The Splatfest was for Splatoon 3 only.
"There are three of these games?" asked Bucky.
Indeed, there were three games, and it turned out that the Wilsons owned none of them.
"We only have a Wii," said AJ. "But Splatoon is for the WiiU. So we can’t play it here."
Although they did not have a WiiU, the boys explained that their best friend Darron Lecroix, did. He lived a few doors over and they often went over to play video games at his house. So what they wanted to do was go over to Darron's house right now and play Splatoon.
"That’s Emile and Lulumae's kid," Sarah told Sam. He had gone to high school with Emile. They decided to all go over and visit.
"Sam, darling" announced Lulumae grandly, "Where the hell have you been?" She embraced him, and then tried to embrace Bucky too, but he shied away.
They escorted the group to the living room, where the children introduced Bucky to the WiiU. They showed him how to use the gamepad, how to move and how turn into a squid and how to shoot, and demonstrated the different types of ink guns you could use. They had sniper rifles, which seemed to Sam the obvious choice, but instead Bucky paused on the paintbrush.
"A paintbrush," he said, "Steve would like that."
"There's also a paint roller, and bucket!" said Darron, "And in Splatoon 3 they have windshield wipers!"
"They're like samurai swords!" AJ added.
"Windshield wipers? Gee whiz. Ain't that something."
Bucky tried a game with the paintbrush.
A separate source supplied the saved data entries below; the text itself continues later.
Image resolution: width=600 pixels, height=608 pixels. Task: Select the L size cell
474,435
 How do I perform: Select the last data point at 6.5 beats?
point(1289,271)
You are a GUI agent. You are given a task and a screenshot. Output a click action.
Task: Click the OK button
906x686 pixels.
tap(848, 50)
He immediately fell off a ledge and died.
He swore, before realizing he was surrounded by children. "I mean... Gosh darn it all to heck."
"You can't go into the water," said Cass, "You'll drown."
"Nuts," said Bucky, "You're pulling my leg, kid. Squids live in water. And now you telling me I can't go in the water? These squids gonna drown in their own damn home? Get outta town."
He gave the controller to Cass.
"This game makes no sense," he said to Sam, who was laughing so hard he nearly fell out of his chair.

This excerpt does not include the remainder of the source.